• _任务说明 A_:
原样输出下方所给数据中的行，从数据开头一直到包含"Action: [85, 340]"的那一行，首尾两行均包括在内。
—————
本文介绍一些CUDA C/C++编程过程中的一些小工具~,无痛给自己cuda代码配置上
目录
1. 查看cuda代码运行时间,定位优化问题。
1.1 NVPROF
2. 错误检测
3.事件,用于标记,可以测算核函数运行时间
4.unified memory 简化流程,不用显示传输数据
1. 查看cuda代码运行时间,定位优化问题。
1.1 NVPROF
nvprof a.exe
nvprof --print-gpu-trace a.exe
nvprof --print-api-trace a.exe
To do :
nvprof 结合nvvp或者nsight进行可视化分析
2. 错误检测
选择第二种,封装到error.cuh中:
#pragma once
#include <stdio.h>
#define CHECK(call) \
do \
{ \
const cudaError_t error_code = call; \
if (error_code != cudaSuccess) \
{ \
printf("CUDA Error:\n"); \
printf(" File: %s\n", __FILE__); \
printf(" Line: %d\n", __LINE__); \
printf(" Error code: %d\n", error_code); \
printf(" Error text: %s\n", \
cudaGetErrorString(error_code)); \
exit(1); \
} \
} while (0)
然后需要做三件事:
- 在.cu文件中 #include “error.cuh”
- 在.cu文件中,将所有涉及CUDA的操作用CHECK()函数封装,实例如下:
- 编译时加上error.cuh
注释中用!!!check标明了调用check的地方
int main(int argc, char const *argv[])
—————
• _任务说明 B_:
所给文本中，错误检测用的 CHECK 宏被封装进了哪个文件？

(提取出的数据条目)
—————
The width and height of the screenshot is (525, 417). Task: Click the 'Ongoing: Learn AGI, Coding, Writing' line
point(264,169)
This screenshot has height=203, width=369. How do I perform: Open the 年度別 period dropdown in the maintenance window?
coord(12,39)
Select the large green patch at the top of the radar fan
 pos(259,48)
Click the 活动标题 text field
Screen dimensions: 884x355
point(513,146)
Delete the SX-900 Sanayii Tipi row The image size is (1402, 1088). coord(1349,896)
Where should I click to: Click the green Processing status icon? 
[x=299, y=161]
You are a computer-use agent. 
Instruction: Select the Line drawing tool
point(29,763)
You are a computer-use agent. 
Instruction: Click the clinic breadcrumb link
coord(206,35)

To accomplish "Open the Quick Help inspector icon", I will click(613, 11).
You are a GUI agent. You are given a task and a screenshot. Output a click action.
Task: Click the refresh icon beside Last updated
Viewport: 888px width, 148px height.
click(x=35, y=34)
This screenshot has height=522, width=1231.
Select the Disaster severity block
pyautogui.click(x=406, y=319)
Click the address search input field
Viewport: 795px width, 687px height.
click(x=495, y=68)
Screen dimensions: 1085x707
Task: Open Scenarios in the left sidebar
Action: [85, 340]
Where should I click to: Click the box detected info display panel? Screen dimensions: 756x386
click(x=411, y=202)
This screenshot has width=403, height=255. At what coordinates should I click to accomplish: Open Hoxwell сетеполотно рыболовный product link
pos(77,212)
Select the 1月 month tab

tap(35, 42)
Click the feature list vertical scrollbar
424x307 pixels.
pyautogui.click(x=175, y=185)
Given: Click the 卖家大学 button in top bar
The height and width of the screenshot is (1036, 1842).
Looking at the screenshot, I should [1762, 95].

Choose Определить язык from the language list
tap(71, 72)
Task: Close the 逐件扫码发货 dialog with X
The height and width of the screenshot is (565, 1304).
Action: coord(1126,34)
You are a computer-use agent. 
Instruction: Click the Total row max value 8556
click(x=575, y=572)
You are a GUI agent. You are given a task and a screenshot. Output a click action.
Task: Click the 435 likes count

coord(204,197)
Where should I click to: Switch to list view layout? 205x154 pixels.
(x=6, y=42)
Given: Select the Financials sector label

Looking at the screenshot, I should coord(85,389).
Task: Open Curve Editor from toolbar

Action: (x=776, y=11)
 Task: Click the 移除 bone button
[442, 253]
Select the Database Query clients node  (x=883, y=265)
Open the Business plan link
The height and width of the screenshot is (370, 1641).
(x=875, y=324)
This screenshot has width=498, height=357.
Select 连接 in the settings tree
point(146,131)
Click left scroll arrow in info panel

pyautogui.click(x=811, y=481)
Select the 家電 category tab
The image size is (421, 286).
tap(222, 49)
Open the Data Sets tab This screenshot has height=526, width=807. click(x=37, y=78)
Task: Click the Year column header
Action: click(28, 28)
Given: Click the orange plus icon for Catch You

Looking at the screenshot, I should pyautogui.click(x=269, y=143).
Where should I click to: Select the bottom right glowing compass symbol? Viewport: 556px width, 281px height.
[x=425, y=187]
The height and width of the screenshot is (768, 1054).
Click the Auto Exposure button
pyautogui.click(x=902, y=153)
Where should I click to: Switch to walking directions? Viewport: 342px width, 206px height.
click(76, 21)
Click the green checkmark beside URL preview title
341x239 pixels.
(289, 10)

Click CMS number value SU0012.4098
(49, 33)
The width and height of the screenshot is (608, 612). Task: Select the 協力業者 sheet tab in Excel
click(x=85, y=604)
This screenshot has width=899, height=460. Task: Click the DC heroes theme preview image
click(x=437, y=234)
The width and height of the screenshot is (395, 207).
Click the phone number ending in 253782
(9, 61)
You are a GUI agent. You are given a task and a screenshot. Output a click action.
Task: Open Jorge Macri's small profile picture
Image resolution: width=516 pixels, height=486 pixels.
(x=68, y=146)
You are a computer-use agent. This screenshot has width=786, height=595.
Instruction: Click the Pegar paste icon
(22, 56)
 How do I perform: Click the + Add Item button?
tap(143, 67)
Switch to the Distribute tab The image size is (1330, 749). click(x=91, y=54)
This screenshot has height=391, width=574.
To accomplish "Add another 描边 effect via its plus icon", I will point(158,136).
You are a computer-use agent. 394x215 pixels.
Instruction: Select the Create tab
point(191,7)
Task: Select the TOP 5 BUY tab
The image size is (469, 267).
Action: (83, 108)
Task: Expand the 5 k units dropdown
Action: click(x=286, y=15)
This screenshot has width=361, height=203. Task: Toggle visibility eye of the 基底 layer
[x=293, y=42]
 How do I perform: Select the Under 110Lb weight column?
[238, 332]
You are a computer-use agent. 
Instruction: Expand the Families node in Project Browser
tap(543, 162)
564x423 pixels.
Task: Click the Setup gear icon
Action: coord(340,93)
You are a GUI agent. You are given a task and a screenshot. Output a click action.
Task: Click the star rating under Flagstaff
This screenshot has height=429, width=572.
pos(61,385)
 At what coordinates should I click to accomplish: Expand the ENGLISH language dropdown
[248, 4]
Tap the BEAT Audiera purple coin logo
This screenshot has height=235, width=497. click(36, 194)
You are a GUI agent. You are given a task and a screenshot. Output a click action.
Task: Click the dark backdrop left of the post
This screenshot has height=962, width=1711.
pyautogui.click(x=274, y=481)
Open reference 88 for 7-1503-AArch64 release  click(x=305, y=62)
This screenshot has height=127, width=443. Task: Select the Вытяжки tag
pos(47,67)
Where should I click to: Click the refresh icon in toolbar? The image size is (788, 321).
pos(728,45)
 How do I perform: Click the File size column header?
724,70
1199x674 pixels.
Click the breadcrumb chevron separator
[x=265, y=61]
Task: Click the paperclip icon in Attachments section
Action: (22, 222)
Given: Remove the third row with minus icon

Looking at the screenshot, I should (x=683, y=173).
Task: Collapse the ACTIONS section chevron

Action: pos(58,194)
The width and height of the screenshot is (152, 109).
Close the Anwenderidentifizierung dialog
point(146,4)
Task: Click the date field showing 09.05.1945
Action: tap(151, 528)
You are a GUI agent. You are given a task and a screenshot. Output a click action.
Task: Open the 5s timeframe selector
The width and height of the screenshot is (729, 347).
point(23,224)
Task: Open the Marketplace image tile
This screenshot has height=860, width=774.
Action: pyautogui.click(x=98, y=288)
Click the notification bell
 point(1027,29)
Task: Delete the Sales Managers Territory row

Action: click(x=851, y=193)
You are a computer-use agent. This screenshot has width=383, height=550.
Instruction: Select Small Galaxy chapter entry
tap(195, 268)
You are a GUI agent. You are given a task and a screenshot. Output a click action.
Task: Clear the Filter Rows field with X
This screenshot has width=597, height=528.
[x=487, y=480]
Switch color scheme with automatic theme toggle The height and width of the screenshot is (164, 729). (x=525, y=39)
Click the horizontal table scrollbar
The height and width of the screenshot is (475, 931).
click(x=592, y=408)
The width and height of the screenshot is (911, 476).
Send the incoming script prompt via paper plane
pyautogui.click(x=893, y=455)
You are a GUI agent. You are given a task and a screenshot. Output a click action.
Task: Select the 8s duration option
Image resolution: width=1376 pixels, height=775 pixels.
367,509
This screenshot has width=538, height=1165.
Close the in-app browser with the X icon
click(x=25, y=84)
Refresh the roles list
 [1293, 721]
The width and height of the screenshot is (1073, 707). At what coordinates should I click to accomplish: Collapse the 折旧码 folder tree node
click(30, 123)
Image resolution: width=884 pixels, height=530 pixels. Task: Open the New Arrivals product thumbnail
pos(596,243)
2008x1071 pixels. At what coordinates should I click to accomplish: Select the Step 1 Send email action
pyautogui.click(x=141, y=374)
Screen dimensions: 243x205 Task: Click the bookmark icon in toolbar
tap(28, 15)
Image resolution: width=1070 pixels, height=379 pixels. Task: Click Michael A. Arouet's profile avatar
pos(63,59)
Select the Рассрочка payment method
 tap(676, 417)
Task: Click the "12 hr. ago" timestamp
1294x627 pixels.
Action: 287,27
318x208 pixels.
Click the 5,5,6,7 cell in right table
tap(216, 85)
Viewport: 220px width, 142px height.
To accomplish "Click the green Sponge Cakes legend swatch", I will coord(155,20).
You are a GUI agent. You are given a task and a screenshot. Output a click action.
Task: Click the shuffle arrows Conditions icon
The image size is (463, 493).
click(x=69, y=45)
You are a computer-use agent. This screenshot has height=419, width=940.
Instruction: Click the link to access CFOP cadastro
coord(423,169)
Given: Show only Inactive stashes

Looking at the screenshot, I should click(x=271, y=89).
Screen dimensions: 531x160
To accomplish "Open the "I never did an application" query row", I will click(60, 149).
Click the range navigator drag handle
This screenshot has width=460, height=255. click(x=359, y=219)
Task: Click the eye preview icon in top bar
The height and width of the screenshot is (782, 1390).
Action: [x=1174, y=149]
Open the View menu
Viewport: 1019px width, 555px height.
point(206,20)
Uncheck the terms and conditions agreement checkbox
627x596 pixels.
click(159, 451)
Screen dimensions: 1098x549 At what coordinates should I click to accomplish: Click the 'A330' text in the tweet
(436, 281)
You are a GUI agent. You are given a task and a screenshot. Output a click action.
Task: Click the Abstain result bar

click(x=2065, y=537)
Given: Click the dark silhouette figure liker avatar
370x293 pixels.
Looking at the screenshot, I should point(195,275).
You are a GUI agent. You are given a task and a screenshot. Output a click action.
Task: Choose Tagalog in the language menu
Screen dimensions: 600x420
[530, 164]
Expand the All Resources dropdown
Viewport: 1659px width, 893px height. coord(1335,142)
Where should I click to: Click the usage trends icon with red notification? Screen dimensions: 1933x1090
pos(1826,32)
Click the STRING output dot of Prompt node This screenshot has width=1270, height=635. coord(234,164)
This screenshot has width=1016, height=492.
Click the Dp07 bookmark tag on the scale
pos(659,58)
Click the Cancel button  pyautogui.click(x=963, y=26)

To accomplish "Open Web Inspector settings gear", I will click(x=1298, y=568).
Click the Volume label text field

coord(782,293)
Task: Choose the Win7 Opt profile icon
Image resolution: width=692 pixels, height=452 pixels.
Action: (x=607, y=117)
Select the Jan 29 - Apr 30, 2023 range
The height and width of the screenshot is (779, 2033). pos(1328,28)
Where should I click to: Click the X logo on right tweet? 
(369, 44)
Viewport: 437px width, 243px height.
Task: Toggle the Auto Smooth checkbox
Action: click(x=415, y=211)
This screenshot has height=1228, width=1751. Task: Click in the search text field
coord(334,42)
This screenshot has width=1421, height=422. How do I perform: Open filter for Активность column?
—————
• _正确答案 A_:
The width and height of the screenshot is (525, 417). Task: Click the 'Ongoing: Learn AGI, Coding, Writing' line
point(264,169)
This screenshot has height=203, width=369. How do I perform: Open the 年度別 period dropdown in the maintenance window?
coord(12,39)
Select the large green patch at the top of the radar fan
 pos(259,48)
Click the 活动标题 text field
Screen dimensions: 884x355
point(513,146)
Delete the SX-900 Sanayii Tipi row The image size is (1402, 1088). coord(1349,896)
Where should I click to: Click the green Processing status icon? 
[x=299, y=161]
You are a computer-use agent. 
Instruction: Select the Line drawing tool
point(29,763)
You are a computer-use agent. 
Instruction: Click the clinic breadcrumb link
coord(206,35)

To accomplish "Open the Quick Help inspector icon", I will click(613, 11).
You are a GUI agent. You are given a task and a screenshot. Output a click action.
Task: Click the refresh icon beside Last updated
Viewport: 888px width, 148px height.
click(x=35, y=34)
This screenshot has height=522, width=1231.
Select the Disaster severity block
pyautogui.click(x=406, y=319)
Click the address search input field
Viewport: 795px width, 687px height.
click(x=495, y=68)
Screen dimensions: 1085x707
Task: Open Scenarios in the left sidebar
Action: [85, 340]

• _正确答案 B_:
error.cuh